Curate Docs For AI (with Claude Code)

Curate and index documentation from any website into collections like tailwind/, horses/, etc. Reference collection indexes in your AI chats (e.g. @tailwind/INDEX.xml what's a utility?) so that only relevant docs are analysed. Much cleaner than a web-fetch and more focussed than a web-search. Keep your AI context sharp.

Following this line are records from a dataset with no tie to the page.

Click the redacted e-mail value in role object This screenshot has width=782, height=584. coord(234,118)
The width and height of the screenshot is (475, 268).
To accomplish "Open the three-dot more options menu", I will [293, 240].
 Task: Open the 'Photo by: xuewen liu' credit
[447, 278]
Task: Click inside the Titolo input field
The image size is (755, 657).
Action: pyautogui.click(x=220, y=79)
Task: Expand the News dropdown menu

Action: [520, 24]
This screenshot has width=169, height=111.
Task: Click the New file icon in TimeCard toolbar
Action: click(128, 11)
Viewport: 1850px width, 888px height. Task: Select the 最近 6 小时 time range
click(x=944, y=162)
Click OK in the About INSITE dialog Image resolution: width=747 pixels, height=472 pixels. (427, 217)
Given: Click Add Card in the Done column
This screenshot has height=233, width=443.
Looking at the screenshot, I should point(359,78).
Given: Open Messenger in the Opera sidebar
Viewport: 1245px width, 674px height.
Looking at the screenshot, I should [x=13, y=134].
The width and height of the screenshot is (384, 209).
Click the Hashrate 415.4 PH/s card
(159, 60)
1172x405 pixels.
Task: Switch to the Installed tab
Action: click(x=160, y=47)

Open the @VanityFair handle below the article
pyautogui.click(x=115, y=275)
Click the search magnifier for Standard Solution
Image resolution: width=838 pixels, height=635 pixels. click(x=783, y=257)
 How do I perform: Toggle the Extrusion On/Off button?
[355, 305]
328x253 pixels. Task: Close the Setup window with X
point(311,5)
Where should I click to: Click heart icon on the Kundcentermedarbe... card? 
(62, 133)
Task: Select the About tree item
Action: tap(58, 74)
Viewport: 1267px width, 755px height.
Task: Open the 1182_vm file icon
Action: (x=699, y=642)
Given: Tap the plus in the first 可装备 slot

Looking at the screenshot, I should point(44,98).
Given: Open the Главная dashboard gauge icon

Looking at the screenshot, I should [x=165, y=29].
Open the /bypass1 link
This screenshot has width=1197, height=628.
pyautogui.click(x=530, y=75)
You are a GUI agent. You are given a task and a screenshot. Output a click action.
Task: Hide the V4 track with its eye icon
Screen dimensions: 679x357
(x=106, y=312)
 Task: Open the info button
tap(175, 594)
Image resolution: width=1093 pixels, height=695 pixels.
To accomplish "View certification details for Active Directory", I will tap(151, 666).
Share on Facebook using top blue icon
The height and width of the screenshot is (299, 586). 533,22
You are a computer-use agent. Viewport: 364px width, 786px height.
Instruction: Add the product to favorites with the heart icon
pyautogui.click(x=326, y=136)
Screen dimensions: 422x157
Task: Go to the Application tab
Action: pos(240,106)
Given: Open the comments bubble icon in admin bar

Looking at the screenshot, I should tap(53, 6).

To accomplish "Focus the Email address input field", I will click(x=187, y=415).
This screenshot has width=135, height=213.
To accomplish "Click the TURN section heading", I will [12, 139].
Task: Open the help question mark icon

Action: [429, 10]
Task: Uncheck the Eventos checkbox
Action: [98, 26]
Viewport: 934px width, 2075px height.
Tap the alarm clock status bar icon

Terminal showing three-step workflow: (1) Running /curate-doc biome command, (2) Curation success output showing scraped documentation and generated INDEX.xml entry, (3) Use /ask-docs to query docs. Handwritten annotations highlight each step.

Complete workflow: curate → auto scrape → "/ask-docs biome Validate my config file please"

📦 Repo Collections

Available collections in this repo:

Collection	Collection Index	Description	Scraped	Source
📦 `biome/`	📄 `INDEX.xml`	Fast linter/formatter	2025-11-04	Official
📦 `claudecode/`	📄 `INDEX.xml`	Anthropic Claude Code	2026-02-05	Official
📦 `claudeplat/`	📄 `INDEX.xml`	Anthropic Claude Platform	2026-01-07	Official
📦 `clerk/`	📄 `INDEX.xml`	Authentication	2025-12-03	Official
📦 `convex/`	📄 `INDEX.xml`	Reactive database	2026-01-07	Official
🪝 `lefthook/`	📄 `INDEX.xml`	Git hooks manager	2025-11-24	Official
📦 `marimo/`	📄 `INDEX.xml`	Reactive Python notebooks	2025-11-11	Official
📦 `nextjs/`	📄 `INDEX.xml`	React framework	2025-12-02	Official
📦 `playwright/`	📄 `INDEX.xml`	Browser testing	2025-11-07	Official
📦 `shadcn/`	📄 `INDEX.xml`	React UI components	2025-12-16	Official, Guide
📦 `shiny/`	📄 `INDEX.xml`	Python web apps	2025-11-02	Official
📦 `tailwind/`	📄 `INDEX.xml`	CSS framework	2025-10-15	Official
📦 `tailwindplus/`	📄 `INDEX.xml`	Paid UI Components	2025-11-16	Official
📦 `uv/`	📄 `INDEX.xml`	Python projects	2026-05-19	Official
📦 `vercel/`	📄 `INDEX.xml`	Deployment platform	2025-10-20	Official
📦 `vitest/`	📄 `INDEX.xml`	Testing framework	2025-11-05	Official
📦 `zustand/`	📄 `INDEX.xml`	State management	2026-01-03	Official

Curate your own collections. The lefthook collection is non-standard — docs are downloaded directly from GitHub. For Anthropic docs use this tool.

🚀 Setup

# 1. Install UV
# 👉 https://docs.astral.sh/uv/getting-started/installation/

# 2. Clone repository
git clone https://github.com/michellepace/docs-for-ai.git
cd docs-for-ai

# 3. Get free FireCrawl API key (Only GitHub sources are downloaded directly)
# Visit: https://www.firecrawl.dev/app/api-keys

# 4. Add to your shell profile
echo 'export API_KEY_MCP_FIRECRAWL=your-api-key-here' >> ~/.zshrc
source ~/.zshrc  # Use ~/.bashrc if that's your shell

📖 Usage via Slash Commands

Important

Edit the paths in .claude/commands/ask-docs.md to match your local setup. To use from anywhere, move it to ~/.claude/commands/.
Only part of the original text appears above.